Students who earn a degree in music can use their studies in a number of fields, with teaching and performing being the most popular. Musicians can specialize in a certain genre, instrument, or type of vocalization; they can work in recording or marketing; or use their knowledge to compose new pieces. Musical scholars, on the other hand, can study music's history or its intersection with any number of other fields such as anthropology, technology, or healthcare. The possibilities for personalizing this field of study are endless.
Given how broad the field is, students majoring in music will want to specialize early in their careers. This may entail choosing an instrument or instruments, focusing on vocal music, or specializing in a field like history, composition, recording, or theory. The majority of students will need introductory courses in those areas, regardless of their focus. A degree in music is also likely to involve dedicated practice time and individual lessons with music professors. Upper level courses will be specific to the instrument or musical area chosen by the student.

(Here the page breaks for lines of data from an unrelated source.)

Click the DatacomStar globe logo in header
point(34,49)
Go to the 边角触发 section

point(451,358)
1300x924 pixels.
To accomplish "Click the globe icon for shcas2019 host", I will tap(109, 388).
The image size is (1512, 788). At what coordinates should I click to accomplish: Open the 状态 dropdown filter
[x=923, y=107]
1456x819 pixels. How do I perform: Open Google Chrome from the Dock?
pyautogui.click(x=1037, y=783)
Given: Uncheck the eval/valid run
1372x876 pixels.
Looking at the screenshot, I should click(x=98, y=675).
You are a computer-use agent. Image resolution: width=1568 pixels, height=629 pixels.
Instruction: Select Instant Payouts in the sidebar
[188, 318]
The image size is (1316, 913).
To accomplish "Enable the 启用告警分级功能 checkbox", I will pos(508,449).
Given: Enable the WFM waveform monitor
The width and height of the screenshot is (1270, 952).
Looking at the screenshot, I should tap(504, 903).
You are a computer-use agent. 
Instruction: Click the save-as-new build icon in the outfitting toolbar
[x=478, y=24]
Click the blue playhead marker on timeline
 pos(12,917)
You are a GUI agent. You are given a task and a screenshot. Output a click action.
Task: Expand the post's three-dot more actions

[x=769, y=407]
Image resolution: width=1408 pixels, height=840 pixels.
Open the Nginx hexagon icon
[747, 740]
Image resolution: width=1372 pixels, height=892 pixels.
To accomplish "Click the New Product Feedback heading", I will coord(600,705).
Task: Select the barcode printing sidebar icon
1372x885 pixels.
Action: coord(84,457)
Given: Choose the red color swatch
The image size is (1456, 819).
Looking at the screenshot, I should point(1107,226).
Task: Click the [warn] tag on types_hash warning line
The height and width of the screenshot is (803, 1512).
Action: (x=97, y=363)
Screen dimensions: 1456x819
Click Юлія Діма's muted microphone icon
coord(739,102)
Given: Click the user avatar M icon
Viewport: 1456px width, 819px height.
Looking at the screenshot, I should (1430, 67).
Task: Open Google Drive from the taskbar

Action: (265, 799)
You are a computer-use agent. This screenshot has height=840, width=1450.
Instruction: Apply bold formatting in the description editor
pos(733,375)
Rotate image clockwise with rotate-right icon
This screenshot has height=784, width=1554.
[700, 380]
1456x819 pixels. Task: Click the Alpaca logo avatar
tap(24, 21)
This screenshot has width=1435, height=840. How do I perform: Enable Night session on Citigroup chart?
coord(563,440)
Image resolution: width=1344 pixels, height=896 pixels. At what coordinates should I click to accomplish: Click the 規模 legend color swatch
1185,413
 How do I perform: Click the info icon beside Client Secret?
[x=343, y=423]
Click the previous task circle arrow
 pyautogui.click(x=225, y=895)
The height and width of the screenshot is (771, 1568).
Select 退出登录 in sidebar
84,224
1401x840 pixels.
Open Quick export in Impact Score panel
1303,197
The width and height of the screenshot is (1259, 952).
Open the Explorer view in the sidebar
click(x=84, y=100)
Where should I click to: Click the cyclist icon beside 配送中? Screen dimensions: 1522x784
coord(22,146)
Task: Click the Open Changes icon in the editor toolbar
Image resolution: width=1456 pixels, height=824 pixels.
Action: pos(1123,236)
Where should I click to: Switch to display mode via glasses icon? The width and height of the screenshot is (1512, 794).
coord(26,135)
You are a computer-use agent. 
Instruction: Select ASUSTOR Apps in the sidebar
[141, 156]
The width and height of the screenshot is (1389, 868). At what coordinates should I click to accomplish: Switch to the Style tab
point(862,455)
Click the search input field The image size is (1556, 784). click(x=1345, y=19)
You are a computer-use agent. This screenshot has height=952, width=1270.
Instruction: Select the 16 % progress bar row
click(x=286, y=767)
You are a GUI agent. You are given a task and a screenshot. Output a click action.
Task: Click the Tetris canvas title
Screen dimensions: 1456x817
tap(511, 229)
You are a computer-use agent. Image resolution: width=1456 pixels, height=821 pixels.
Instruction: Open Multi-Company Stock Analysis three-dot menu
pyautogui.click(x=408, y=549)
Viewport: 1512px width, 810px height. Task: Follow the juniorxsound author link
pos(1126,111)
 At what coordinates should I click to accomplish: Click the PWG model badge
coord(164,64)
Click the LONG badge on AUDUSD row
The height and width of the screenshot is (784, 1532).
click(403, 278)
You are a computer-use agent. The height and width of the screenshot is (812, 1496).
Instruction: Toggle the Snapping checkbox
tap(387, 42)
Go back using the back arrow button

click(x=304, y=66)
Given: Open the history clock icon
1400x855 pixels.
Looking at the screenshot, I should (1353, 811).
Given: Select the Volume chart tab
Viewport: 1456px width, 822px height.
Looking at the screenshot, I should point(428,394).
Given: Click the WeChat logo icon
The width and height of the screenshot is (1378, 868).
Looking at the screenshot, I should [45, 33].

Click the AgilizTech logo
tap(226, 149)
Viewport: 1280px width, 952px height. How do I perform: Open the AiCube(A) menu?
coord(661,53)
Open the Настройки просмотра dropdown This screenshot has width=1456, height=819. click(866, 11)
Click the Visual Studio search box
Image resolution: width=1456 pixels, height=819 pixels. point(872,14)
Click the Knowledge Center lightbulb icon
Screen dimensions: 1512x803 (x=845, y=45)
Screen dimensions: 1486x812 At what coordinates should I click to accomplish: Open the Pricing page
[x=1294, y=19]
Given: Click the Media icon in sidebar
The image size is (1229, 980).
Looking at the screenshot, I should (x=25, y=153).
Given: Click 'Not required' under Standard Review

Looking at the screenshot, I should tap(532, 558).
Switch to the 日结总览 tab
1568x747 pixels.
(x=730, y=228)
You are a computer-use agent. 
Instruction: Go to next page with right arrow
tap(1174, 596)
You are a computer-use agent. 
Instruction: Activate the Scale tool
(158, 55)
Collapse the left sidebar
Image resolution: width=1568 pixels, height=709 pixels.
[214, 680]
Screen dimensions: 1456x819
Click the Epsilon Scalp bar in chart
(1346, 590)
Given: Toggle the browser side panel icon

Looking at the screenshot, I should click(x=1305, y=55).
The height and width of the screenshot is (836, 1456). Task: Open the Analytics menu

Students may choose to focus on any number of instruments, with piano and string performance being two of the most popular. Composition is another common specialization; often, students can elect to study ensemble composition or composition for a particular instrument. Outside of performance music, a popular specialization is music therapy, which involves the study of how sounds and musical composition can address people's cognitive, behavioral, social and physical needs. Music education is also popular, with many students combining music study with a school's teacher-education program.
In addition to choosing a focus, students need to choose an appropriate degree program. While musical performers aren't required to have any degree, post-secondary education can be a significant boon to employment.
An associate's degree allows music students to go into performance, business, production, or education, though students will not necessarily be able to find high-level jobs in the latter. Students interested in the technical aspects of music production and artist management may only need an associate's degree to continue in the field. Others can use an associate's degree en route to a four-year school.
The majority of music students hoping to go into recording, performance, or academia earn a bachelor's degree. Music educators will qualify for teaching positions with this type of degree, while performers and composers may be able to find employment in a broad range of music-related fields. Those wishing to truly specialize in an instrument or vocals should continue on to a graduate degree.
To specialize in a particular instrument, qualify for high-level musical groups, or pursue musical theory or history at the scholarly level, students should get a master's in the field. This will also be an important step for students going into musical therapy, since further study in healthcare fields may be required.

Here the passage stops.